[Data extract Boundary: Start]

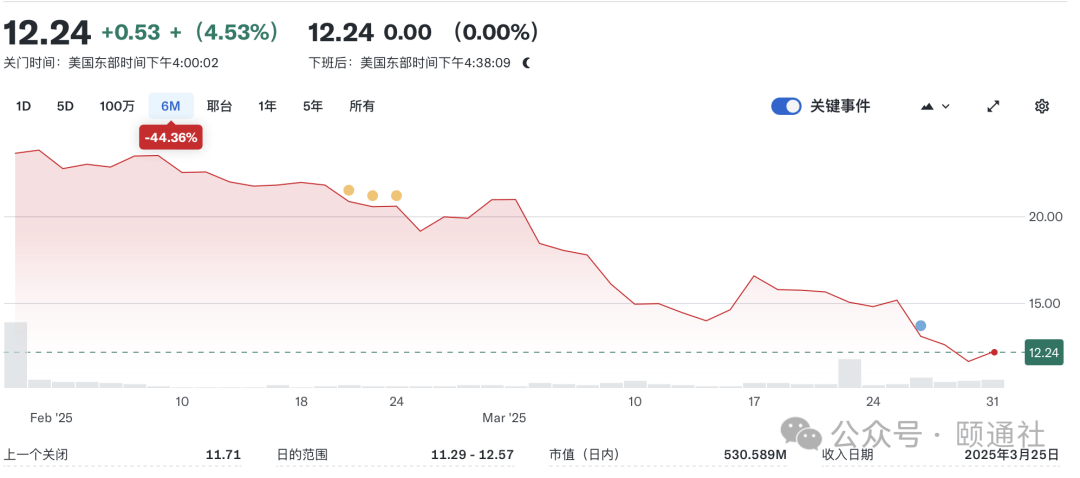Select the 1D time range tab
Image resolution: width=1080 pixels, height=478 pixels.
pyautogui.click(x=23, y=106)
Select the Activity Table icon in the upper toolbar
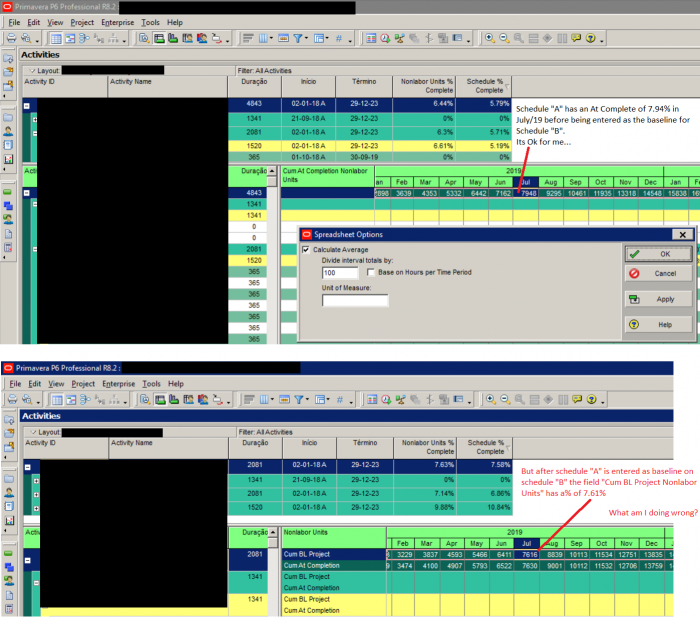The image size is (700, 617). pos(56,38)
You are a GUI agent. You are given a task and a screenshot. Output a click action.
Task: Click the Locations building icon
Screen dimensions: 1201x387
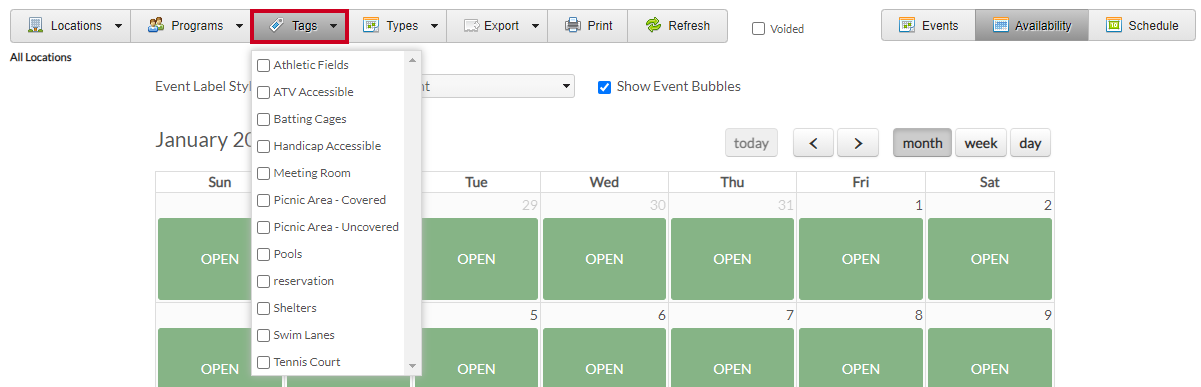tap(35, 25)
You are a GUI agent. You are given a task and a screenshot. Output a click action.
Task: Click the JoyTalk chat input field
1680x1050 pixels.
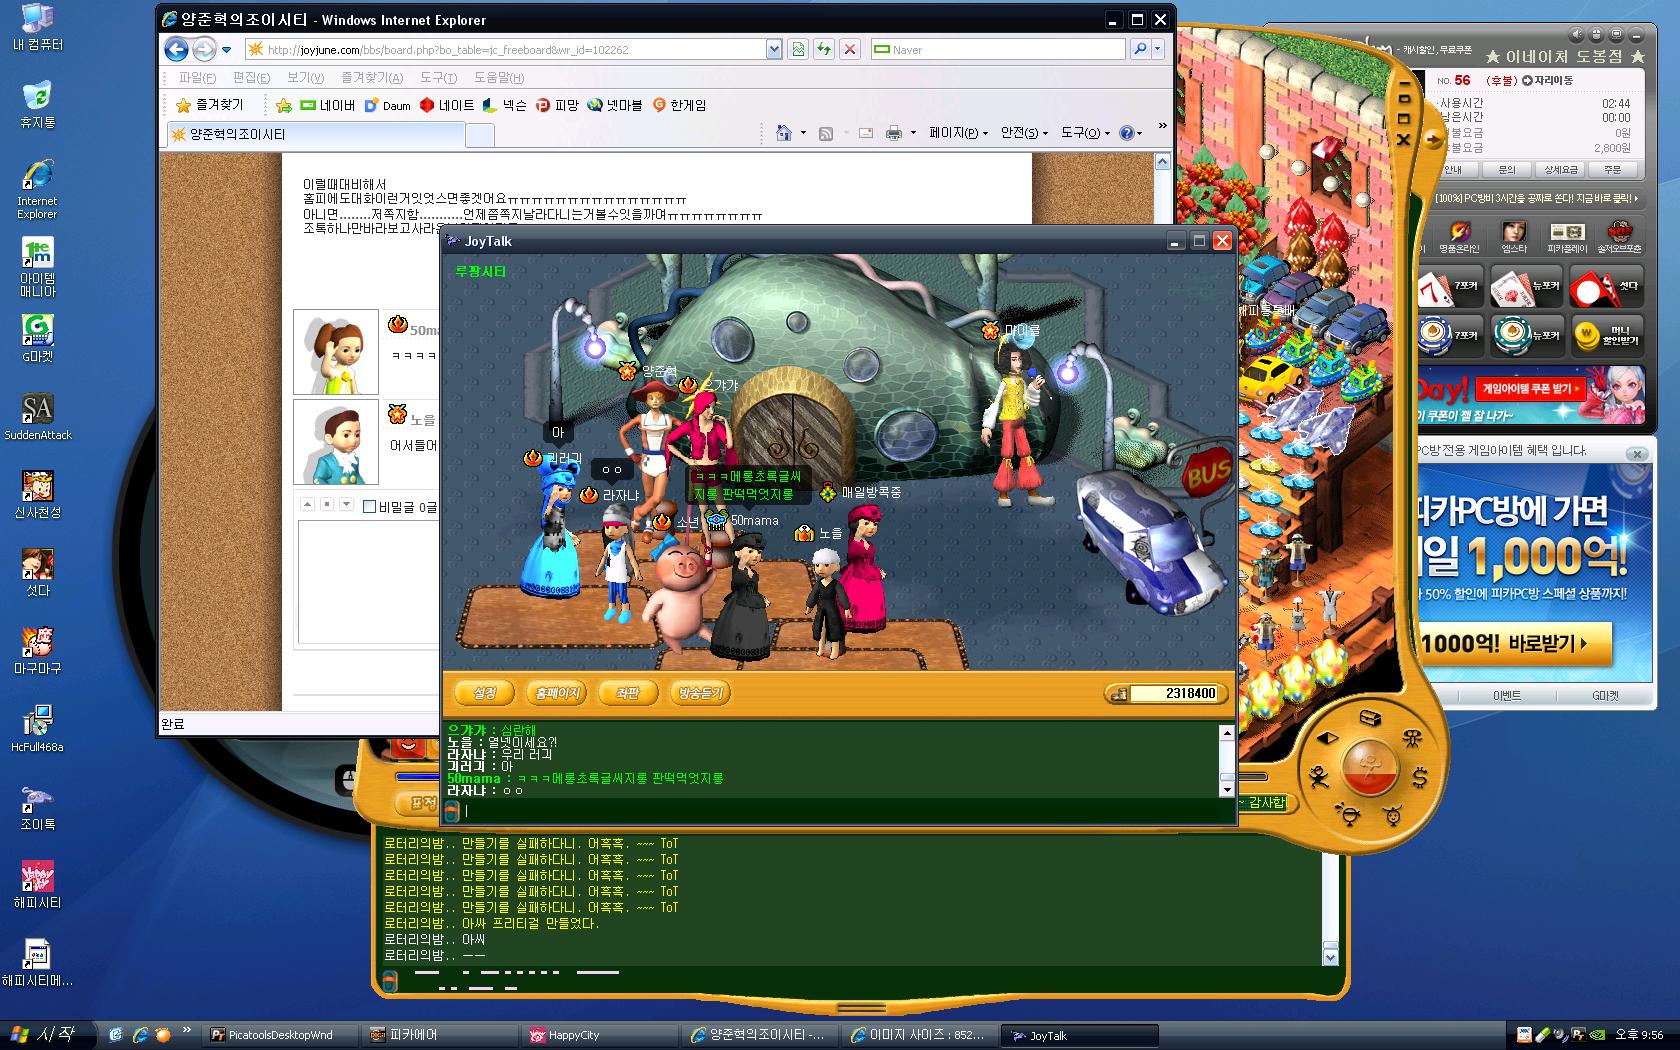840,810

[Data extract Boundary: End]

_Your task_:
From the line with "Screen dimensions: 1201x387" through the end of the listing, write out every line exactly, leaving out the pictures.

_Exercise output_:
Screen dimensions: 1201x387
tap(35, 25)
You are a GUI agent. You are given a task and a screenshot. Output a click action.
Task: Click the JoyTalk chat input field
1680x1050 pixels.
840,810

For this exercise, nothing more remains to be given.